_Text_.

Alton Jay Rubin (February 10, 1932 – August 26, 1993), who performed as Rockin' Dopsie (sometimes Rockin' Dupsee), was an American zydeco singer and accordion player who enjoyed popular success first in Europe and later in the United States.

Biography
He was born in Carencro, Louisiana, the son of Walter Rubin, who played accordion at local dances.  Alton Rubin's first language was Louisiana Creole French.  He was given his first accordion at the age of 14, and, being left-handed, learned to play it upside down.  He began performing at local parties, and soon outstripped his father's abilities.  He moved with his parents to Lafayette, Louisiana at the age of 19, and began playing in clubs in the mid-1950s with his cousin Chester Zeno on washboard.  He took his stage name from a visiting dancer called Doopsie (and pronouncing his own name the same way).   At the same time, he continued with his day job, eventually becoming an electrical contractor.

Dopsie played music for dancing, assimilating R&B influences into zydeco and sometimes covering R&B hits in a zydeco style.  He performed around Louisiana, and recorded occasionally for small independent labels in the 1950s and 1960s.  In 1976 he appeared at the New Orleans Jazz and Heritage Festival, and was signed by the Swedish record label Sonet, who issued his first album, Doin' The Zydeco, in 1976.  Starting in 1979, he toured Europe regularly with his group, the Twisters, and his popularity there led to him recording a string of albums for Sonet in the late 1970s and early 1980s.

_What you will do_.
A) Answer these from the Rockin' Dopsie text:
(i) How old was Rubin when he got his first accordion?
(ii) Who played washboard with him in clubs in the mid-1950s?
(iii) What was the title of the first album Sonet issued for him?
B) Say whether each statement agrees with the Rockin' Dopsie text. For each, answer yes or no and quote the words that decide it.
(i) Rubin's first language was English.
(ii) Rubin quit his day job once he began playing in clubs.
(iii) Rubin began touring Europe regularly in 1979.

_Exercise data_.

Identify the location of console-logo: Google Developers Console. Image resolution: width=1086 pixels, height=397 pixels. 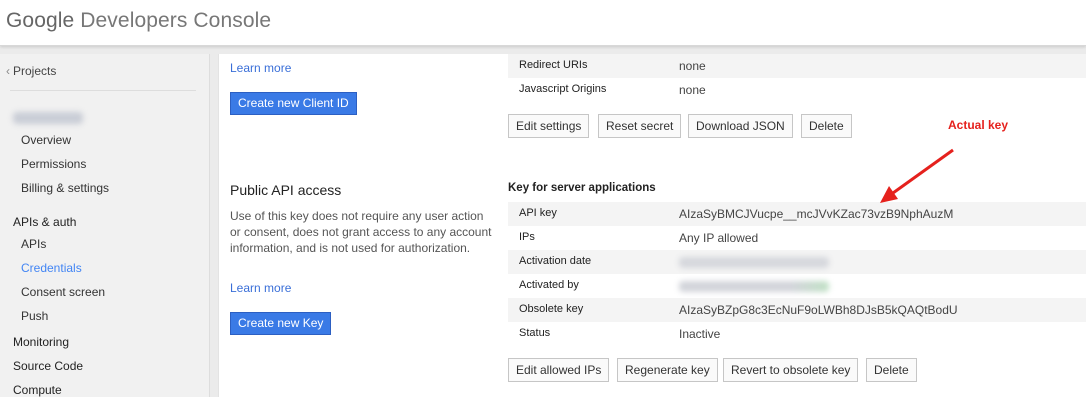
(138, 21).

...

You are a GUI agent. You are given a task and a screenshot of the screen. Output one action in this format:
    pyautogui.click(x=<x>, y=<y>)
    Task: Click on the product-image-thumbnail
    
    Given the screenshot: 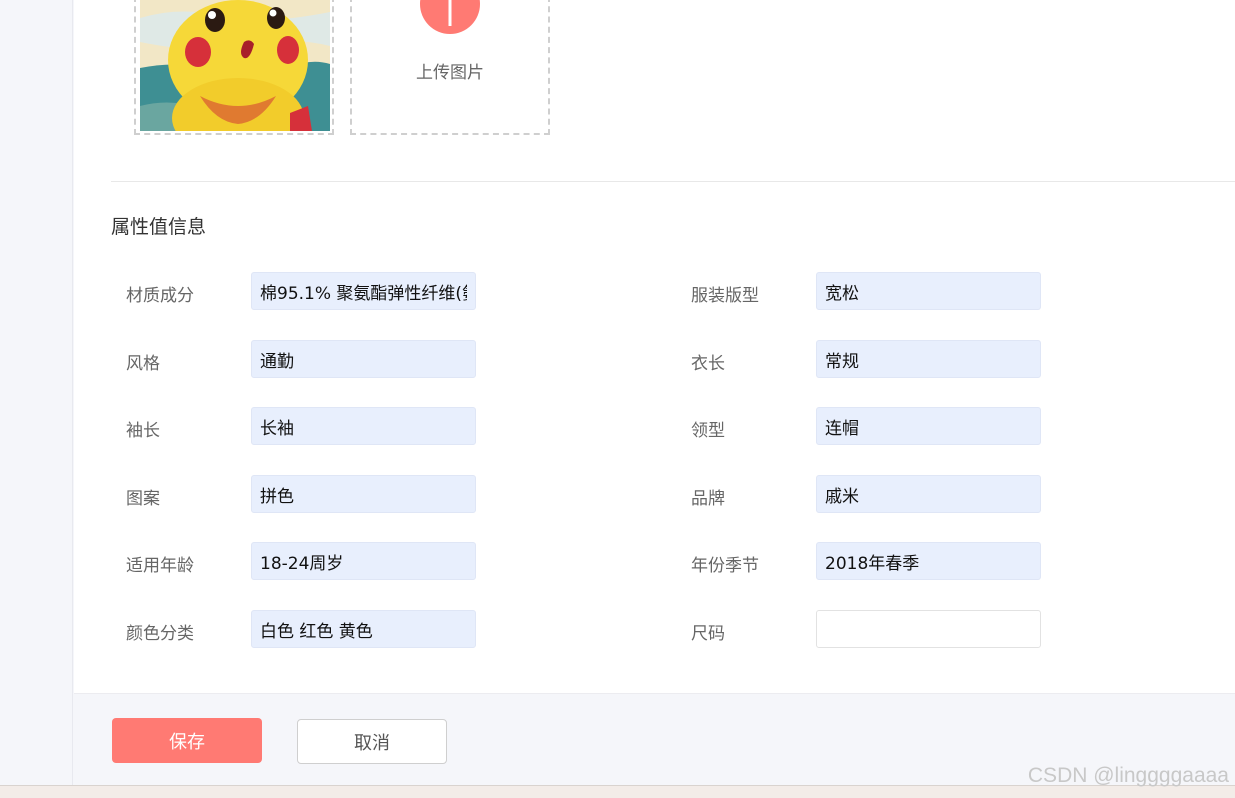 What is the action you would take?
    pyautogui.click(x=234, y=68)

_Answers to the exercises_.
A)
(i) 14
(ii) His cousin Chester Zeno
(iii) Doin' The Zydeco

B)
(i) No: "Alton Rubin's first language was Louisiana Creole French."
(ii) No: "At the same time, he continued with his day job, eventually becoming an electrical contractor."
(iii) Yes: "Starting in 1979, he toured Europe regularly with his group, the Twisters"